2.3 双氯酚酸能影响顺铂对凋亡相关基因Bax/Bcl-2 mRNA的表达

以对照组2-ΔΔCt值为参照(设定为1)，顺铂组和双氯酚酸+顺铂组Bax mRNA平均相对表达量分别为2.58±0.22、1.61±0.09；Bcl-2 mRNA平均相对表达量分别为0.28±0.04、0.04±0.02。与对照组相比，顺铂组和双氯酚酸+顺铂组的促凋亡基因Bax mRNA表达量均上调，抗凋亡基因Bcl-2 mRNA表达量均下调；与顺铂组相比，双氯酚酸+顺铂组Bax mRNA表达量、Bcl-2 mRNA表达量低，差异均具有统计学意义(P<0.05)(图4A);图3B为各组Bcl-2/Bax比值大小情况，与顺铂组相比，双氯酚酸+顺铂组bcl-2/Bax比值明显降低，两者之间的差异具有统计学意义(P<0.01)。

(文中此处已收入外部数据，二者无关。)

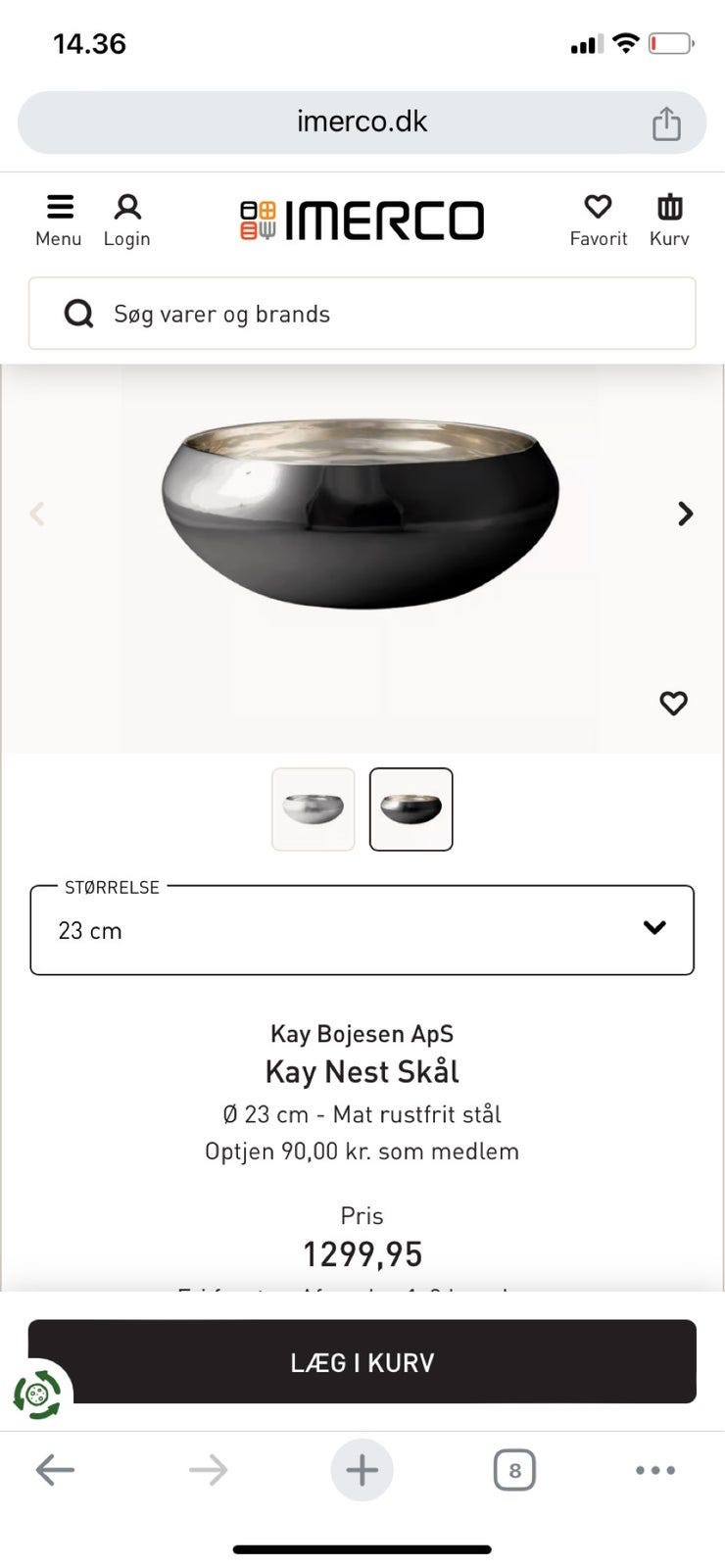Click the search magnifier icon
Viewport: 725px width, 1568px height.
(x=78, y=314)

证明双氯酚酸总体促进了顺铂热化疗对A549细胞的凋亡作用。

***3210210.20.10.0BaxBcl-2对照组顺铂组双氯酚酸+顺铂组对照组顺铂组双氯酚酸+顺铂组

2.4 双氯酚酸能影响顺铂对凋亡相关基因Bax、Bcl-2 蛋白的表达

与对照组相比，顺铂组和双氯酚酸+顺铂组促凋亡基因Bax 蛋白表达均上调，且双氯酚酸+顺铂组上调更明显；抗凋亡基因Bcl-2 蛋白均下调，且双氯酚酸+顺铂组下调更明显(图5)。

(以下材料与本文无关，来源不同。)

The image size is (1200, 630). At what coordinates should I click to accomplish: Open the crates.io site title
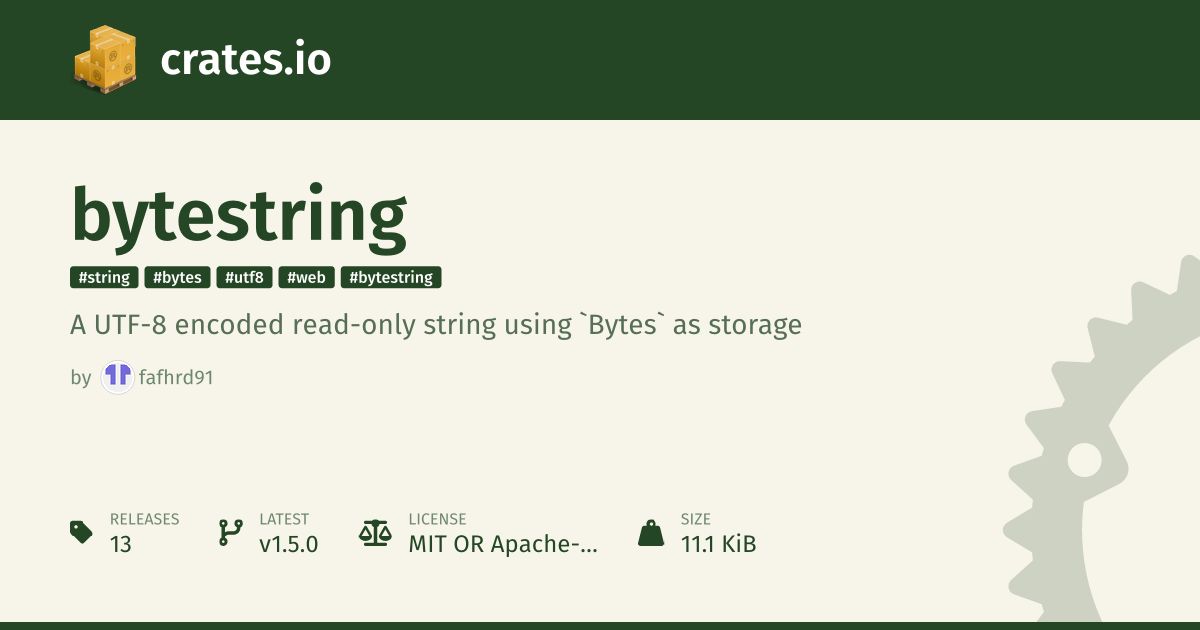[245, 60]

BaxBcl-2β-actinβ-actin对照组顺铂组双氯酚酸+顺铂组

3 讨 论

恶性胸腔积液是非小细胞肺癌的常见并发症之一。在非小细胞肺癌患者中，肺癌合并胸腔积液患者约占15%[13]。胸腔积液是肺癌的一个独立危险因素，当肺癌患者出现恶性胸腔积液症状时，往往意味着晚期肺癌，预后差,主要是用化疗、胸水穿刺引流、胸膜固定术等进行姑息治疗[14]。胸腔热化疗是临床上可供患者选择的一种安全、有效的治疗方法，有研究报道，56例肺癌合并胸腔积液患者经VATS(电视胸腔镜)下胸腔热化疗后胸腔积液得到完全缓解，且中位生存期延长至21.7个月[15]。双氯酚酸在临床上常常作为非甾体抗炎药来发挥解热、阵痛的效应。近年来研究发现双氯酚酸具有潜在的抗肿瘤效应[11-12]。本研究用体外模拟胸腔热化疗联合或不联合双氯酚酸的方法，观察双氯酚酸能否促进顺铂在43 ℃下对A549细胞凋亡的影响。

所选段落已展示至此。